======== Recorded information

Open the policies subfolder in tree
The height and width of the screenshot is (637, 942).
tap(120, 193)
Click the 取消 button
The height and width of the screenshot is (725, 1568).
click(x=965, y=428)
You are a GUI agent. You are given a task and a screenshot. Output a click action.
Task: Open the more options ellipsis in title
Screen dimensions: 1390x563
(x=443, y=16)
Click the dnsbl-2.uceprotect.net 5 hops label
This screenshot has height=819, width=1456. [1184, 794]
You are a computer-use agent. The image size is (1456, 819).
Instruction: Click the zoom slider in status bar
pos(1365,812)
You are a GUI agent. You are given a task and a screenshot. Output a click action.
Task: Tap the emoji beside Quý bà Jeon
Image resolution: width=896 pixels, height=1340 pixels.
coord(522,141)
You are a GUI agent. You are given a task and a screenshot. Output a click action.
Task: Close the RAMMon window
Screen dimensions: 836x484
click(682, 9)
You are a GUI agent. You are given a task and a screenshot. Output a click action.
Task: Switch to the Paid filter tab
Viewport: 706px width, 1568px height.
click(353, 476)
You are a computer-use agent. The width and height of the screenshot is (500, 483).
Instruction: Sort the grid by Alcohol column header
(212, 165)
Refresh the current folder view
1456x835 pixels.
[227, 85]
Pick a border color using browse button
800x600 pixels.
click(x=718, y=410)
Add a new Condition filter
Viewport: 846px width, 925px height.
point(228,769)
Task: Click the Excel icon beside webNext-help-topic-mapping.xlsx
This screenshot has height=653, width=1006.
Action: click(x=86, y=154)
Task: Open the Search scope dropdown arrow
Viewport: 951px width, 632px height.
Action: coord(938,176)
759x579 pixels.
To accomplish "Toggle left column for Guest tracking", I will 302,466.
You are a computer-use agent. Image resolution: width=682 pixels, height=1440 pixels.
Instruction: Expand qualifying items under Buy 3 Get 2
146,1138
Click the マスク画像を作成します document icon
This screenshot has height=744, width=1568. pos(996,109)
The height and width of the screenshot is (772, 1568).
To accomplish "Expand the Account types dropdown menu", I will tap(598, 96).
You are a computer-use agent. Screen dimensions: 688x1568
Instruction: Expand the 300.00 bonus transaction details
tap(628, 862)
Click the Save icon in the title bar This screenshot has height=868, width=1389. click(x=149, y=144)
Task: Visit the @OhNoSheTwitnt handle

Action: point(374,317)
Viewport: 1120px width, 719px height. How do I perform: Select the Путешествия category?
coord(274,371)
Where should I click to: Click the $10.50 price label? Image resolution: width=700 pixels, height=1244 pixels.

================

Find every line of the material that contains the string "beside", and copy each one. Matches must follow the same uppercase and lowercase letters.

Task: Tap the emoji beside Quý bà Jeon
Task: Click the Excel icon beside webNext-help-topic-mapping.xlsx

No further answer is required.